返回函数值到范围参数步骤

Question

Hi can some one point me some guidance, i pretend to pass the value of function schema to a variable that will be used as the argument step inside the range module. i hope its clear .. sorry the newbie guys. after some trials i got the edit fine.

import os
import sys


def schema(x):
    if x == 'M':
        step=1
    else:
        step=2
        return step

def main():
    left_start = 1
    left_end = 9
    sch = schema('M')

    range1= range(left_start,left_end,sch)
    if 2 in range1:
        print "In range"
    else:
        print "Missing in range"

if __name__ == '__main__':
    main()

Answer 1

Your code has a problem with indentation. The following:

def schema(x):
    if x == 'M':
        step=1
    else:
        step=2
        return step

should read

def schema(x):
    if x == 'M':
        step=1
    else:
        step=2
    return step

Otherwise, the function returns None when x == 'M' .
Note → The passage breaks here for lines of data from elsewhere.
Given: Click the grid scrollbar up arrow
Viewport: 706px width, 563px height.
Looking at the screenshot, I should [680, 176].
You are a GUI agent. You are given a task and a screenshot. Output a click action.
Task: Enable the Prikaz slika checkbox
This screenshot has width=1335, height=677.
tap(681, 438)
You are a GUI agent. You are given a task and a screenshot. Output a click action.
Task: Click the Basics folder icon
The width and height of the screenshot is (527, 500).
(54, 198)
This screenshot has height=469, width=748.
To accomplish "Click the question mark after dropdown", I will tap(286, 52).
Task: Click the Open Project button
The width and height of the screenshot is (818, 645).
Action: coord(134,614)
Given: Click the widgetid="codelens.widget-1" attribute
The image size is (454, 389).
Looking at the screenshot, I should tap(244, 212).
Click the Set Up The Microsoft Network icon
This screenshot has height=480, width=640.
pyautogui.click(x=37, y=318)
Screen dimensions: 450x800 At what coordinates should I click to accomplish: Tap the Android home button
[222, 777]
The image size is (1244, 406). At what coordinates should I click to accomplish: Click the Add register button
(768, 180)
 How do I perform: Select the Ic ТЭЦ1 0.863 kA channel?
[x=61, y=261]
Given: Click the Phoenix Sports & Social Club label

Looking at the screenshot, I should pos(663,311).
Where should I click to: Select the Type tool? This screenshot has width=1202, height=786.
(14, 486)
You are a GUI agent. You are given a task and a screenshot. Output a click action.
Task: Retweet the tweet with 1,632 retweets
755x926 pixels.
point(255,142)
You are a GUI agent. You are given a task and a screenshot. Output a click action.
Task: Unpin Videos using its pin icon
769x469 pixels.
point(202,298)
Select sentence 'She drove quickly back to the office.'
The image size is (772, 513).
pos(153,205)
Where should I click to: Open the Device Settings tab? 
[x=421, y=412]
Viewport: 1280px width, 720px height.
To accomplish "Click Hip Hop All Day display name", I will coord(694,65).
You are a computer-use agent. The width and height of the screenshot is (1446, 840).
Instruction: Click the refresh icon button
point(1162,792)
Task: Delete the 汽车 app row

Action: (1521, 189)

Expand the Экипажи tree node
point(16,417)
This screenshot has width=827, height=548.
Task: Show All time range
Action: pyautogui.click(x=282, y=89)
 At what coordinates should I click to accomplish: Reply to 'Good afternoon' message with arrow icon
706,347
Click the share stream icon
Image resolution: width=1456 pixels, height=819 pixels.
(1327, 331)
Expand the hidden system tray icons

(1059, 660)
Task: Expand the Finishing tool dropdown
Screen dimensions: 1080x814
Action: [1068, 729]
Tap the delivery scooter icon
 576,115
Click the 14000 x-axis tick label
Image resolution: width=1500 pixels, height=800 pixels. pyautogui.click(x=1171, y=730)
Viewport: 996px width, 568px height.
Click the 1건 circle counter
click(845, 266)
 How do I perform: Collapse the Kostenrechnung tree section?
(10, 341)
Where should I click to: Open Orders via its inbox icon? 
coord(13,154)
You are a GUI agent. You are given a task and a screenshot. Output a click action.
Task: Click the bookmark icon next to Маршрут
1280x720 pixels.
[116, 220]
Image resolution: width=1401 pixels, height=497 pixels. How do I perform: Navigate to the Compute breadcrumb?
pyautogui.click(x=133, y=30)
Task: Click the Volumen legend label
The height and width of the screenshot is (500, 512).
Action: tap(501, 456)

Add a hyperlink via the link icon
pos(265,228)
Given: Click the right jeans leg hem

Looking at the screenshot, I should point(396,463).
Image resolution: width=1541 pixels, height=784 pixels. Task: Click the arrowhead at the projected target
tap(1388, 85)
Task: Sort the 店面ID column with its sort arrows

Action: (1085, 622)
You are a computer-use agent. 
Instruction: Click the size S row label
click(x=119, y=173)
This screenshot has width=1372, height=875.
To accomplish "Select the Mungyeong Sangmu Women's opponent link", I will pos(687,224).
A more concise way to write that function is:

def schema(x):
    return 1 if x == 'M' else 2

Answer 2

It looks like you want to do the following:

def schema(x):
    if x == 'M':
        step=1
    else:
        step=2
    return step

Notice how the return step is indented to the same level as the if statement. In your code, the return step will only run in the else case. In the case where x == 'M' , your code would return None from schema() .

My suggested code will run the return step in either case.

Answer 3

The problem in indentation your code:

def schema(x):
    if x == 'M':
        step=1
    else:
        step=2
        return step

it should as:

def schema(x):
    if x == 'M':
        step=1
    else:
        step=2
    return step

in your code the step is returned IF and only if x!='M'.